Baciim

To reduce the development of drug-resistant bacteria and maintain the effectiveness of bacitracin and other antibacterial drugs, bacitracin should be used only to treat or prevent infections that are proven or strongly suspected to be caused by bacteria.

Nephrotoxicity: Bacitracin in parenteral (intramuscular) therapy may cause renal failure due to tubular and glomerular necrosis. Its use should be restricted to infants with staphylococcal pneumonia and empyema when due to organisms shown to be susceptible to bacitracin. It should be used only where adequate laboratory facilities are available and when constant supervision of the patient is possible.

Renal function should be carefully determined prior to and daily during therapy. The recommended daily dose should not be exceeded and fluid intake and urinary output maintained at proper levels to avoid kidney toxicity. If renal toxicity occurs the drug should be discontinued. The concurrent use of other nephrotoxic drugs, particularly streptomycin, kanamycin, polymyxin B, polymyxin E (colistin), neomycin, and viomycin, should be avoided.

The vial content of Bacitracin for Injection USP is sterile. The therapeutic class of the drug is antibacterial and is intended for intramuscular use. Bacitracin is an antibiotic polypeptide complex and its major component is bacitracin A which has a molecular weight of 1422.7.

Each vial contains 50,000 units of bacitracin.

Bacitracin is a white to pale buff, hygroscopic powder, odorless or having a slight odor. It is freely soluble in water; insoluble in acetone, chloroform, and ether. While soluble in alcohol, methanol, and glacial acetic acid, there is some insoluble residue. It is precipitated from its solutions and inactivated by many of the heavy metals.

Bacitracin, an antibiotic substance derived from cultures of Bacillus subtilis (Tracey), exerts pronounced antibacterial action in vitro against a variety of gram-positive and a few gram-negative organisms. However, among systemic diseases, only staphylococcal infections qualify for consideration of bacitracin therapy. Bacitracin is assayed against a standard and its activity is expressed in units, 1 mg having a potency of not less than 50 units.

Susceptibility plate testing: If the Kirby-Bauer method of disk susceptibility is used, a 10 unit bacitracin disk should give a zone of over 13mm when tested against a bacitracin-susceptible strain of Staphylococcus aureus. Absorption of bacitracin following intramuscular injection is rapid and complete. A dose of 200 or 300 units/kg every 6 hours gives serum levels of 0.2 to 2 mcg/mL in individuals with normal renal function. The drug is excreted slowly by glomerular filtration. It is widely distributed in all body organs and is demonstrable in ascitic and pleural fluids after intramuscular injection.

Patients should be counseled that antibacterial drugs including bacitracin should only be used to treat bacterial infections. They do not treat viral infections (e.g., the common cold). When bacitracin is prescribed to treat a bacterial infection, patients should be told that although it is common to feel better early in the course of therapy, the medication should be taken exactly as directed. Skipping doses or not completing the full course of therapy may (1) decrease the effectiveness of the immediate treatment and (2) increase the likelihood that bacteria will develop resistance and will not be treatable by bacitracin or other antibacterial drugs in the future.

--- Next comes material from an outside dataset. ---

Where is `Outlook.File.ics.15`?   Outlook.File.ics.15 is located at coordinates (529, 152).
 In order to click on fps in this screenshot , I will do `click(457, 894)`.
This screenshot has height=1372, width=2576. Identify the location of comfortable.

Infant dose: For infants under 2500 grams – 900 units/kg/24 hours in 2 or 3 divided doses. For infants over 2500 grams – 1,000 units/kg/24 hours, in 2 or 3 divided doses. Intramuscular injections of the solution should be given in the upper outer quadrant of the buttocks, alternating right and left and avoiding multiple injections in the same region because of the transient pain following injection.

Preparation of Solutions – Should be dissolved in sodium chloride injection containing 2 percent procaine hydrochloride. The concentration of the antibiotic in the solution should not be less than 5,000 units per mL nor more than 10,000 units per mL.

Diluents containing parabens should not be used to reconstitute bacitracin; cloudy solutions and precipitate formation have occurred.

Reconstitution of the 50,000 unit vial with 9.8 mL of diluent will result in a concentration of 5,000 units per mL.

Parenteral drug products should be inspected visually for particulate matter and discoloration prior to administration, whenever solution and container permit.